GOAL OF THE EXERCISE:
Substitute "Signal" for "WhatsApp" in the data lines starting at the one containing "462x1000 pixels." and ending at the one containing "point(204,28)". Write out only those lines, leaving everything else in them unchanged.

===== THE DATA

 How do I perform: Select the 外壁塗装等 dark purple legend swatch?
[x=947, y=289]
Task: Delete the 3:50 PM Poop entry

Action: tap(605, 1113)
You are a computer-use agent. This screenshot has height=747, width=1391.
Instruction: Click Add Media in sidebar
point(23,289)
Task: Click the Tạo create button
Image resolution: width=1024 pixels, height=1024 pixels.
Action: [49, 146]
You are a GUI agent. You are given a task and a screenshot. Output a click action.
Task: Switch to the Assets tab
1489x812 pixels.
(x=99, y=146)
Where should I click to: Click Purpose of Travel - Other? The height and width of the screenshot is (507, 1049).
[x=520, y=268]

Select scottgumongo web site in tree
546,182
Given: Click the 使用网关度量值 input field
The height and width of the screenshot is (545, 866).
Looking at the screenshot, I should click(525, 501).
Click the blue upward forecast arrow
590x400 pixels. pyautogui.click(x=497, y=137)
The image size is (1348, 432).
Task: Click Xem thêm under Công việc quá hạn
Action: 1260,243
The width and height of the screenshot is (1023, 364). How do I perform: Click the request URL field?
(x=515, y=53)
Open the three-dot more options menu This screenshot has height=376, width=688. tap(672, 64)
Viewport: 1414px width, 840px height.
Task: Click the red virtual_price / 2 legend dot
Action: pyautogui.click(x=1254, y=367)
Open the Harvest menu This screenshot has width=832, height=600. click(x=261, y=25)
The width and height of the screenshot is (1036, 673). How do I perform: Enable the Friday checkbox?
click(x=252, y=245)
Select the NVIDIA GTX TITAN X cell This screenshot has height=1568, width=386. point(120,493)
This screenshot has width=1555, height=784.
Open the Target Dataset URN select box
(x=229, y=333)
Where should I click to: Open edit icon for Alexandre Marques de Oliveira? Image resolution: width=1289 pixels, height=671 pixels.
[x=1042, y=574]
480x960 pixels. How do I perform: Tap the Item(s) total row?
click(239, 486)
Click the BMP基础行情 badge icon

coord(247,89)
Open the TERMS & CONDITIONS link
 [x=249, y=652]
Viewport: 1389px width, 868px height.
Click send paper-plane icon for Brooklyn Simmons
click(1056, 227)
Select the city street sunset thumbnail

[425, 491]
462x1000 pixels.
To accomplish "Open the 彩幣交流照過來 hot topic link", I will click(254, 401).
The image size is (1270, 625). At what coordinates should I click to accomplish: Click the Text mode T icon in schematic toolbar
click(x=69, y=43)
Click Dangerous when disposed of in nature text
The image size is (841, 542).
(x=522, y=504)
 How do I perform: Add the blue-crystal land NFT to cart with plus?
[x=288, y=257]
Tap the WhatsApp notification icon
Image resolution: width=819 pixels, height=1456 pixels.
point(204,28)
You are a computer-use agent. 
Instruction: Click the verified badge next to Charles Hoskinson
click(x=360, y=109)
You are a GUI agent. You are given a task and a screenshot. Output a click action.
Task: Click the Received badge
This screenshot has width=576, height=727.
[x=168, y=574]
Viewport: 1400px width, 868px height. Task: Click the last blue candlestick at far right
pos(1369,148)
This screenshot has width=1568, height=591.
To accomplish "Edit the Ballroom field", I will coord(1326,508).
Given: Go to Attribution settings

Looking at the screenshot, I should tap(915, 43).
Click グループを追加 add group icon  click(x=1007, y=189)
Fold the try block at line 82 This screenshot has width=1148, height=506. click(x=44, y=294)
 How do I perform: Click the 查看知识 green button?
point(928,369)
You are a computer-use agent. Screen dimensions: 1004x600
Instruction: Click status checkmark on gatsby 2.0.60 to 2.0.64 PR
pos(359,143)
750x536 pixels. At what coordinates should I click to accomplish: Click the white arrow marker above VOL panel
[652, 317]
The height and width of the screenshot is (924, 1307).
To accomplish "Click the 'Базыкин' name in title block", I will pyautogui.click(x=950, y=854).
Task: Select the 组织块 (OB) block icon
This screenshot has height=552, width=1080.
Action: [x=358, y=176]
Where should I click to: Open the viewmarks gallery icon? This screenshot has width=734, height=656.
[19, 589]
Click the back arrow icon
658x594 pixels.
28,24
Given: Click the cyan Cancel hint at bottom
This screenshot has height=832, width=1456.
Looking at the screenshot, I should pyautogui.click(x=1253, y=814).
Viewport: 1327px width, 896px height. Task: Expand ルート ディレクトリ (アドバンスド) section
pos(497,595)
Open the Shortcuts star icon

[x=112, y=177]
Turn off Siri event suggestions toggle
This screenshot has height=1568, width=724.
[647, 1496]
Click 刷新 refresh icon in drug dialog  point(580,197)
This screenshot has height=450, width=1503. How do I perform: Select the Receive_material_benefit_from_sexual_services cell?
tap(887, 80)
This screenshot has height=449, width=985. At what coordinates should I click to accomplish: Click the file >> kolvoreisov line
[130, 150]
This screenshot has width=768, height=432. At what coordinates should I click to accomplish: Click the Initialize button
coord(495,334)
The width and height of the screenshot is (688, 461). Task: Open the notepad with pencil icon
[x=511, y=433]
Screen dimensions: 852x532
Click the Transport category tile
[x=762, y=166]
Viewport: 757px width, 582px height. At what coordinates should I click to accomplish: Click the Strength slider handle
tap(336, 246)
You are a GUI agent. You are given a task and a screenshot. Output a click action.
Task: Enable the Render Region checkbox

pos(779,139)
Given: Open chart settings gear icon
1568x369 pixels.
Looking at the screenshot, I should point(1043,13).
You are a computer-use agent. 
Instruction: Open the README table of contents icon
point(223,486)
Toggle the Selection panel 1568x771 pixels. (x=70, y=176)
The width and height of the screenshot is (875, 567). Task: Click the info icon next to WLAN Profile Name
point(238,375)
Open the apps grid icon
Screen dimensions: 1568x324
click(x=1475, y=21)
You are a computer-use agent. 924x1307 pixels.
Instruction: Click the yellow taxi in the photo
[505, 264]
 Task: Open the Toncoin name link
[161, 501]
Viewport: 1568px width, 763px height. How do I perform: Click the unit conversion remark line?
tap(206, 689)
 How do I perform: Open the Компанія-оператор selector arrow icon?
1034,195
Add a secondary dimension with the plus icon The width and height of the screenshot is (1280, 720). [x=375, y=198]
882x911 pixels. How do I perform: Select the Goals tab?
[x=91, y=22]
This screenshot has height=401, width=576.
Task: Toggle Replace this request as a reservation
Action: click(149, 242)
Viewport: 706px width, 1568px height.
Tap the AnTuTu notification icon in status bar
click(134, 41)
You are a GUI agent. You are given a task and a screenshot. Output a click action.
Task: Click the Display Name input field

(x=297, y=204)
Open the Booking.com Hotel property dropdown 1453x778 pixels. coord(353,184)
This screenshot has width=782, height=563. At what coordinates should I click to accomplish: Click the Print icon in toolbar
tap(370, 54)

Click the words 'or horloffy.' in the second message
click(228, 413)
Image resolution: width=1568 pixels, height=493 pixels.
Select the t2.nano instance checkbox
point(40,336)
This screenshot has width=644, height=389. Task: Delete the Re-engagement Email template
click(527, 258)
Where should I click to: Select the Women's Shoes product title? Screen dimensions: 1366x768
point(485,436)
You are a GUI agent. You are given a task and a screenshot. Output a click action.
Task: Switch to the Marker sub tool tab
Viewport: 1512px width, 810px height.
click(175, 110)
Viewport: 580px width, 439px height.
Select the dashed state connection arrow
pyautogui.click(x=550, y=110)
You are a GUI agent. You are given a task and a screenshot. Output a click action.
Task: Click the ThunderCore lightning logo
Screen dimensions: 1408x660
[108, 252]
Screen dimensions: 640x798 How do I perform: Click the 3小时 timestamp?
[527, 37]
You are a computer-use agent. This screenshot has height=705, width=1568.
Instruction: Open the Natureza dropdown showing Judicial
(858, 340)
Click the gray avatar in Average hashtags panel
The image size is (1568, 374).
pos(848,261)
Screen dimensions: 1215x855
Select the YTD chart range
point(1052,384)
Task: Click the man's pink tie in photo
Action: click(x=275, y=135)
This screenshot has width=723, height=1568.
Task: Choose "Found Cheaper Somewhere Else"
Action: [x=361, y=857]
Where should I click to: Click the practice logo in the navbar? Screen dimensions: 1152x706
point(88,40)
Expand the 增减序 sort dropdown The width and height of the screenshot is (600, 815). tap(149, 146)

==========

RESPONSE TO THE EXERCISE:
462x1000 pixels.
To accomplish "Open the 彩幣交流照過來 hot topic link", I will click(254, 401).
The image size is (1270, 625). At what coordinates should I click to accomplish: Click the Text mode T icon in schematic toolbar
click(x=69, y=43)
Click Dangerous when disposed of in nature text
The image size is (841, 542).
(x=522, y=504)
 How do I perform: Add the blue-crystal land NFT to cart with plus?
[x=288, y=257]
Tap the Signal notification icon
Image resolution: width=819 pixels, height=1456 pixels.
point(204,28)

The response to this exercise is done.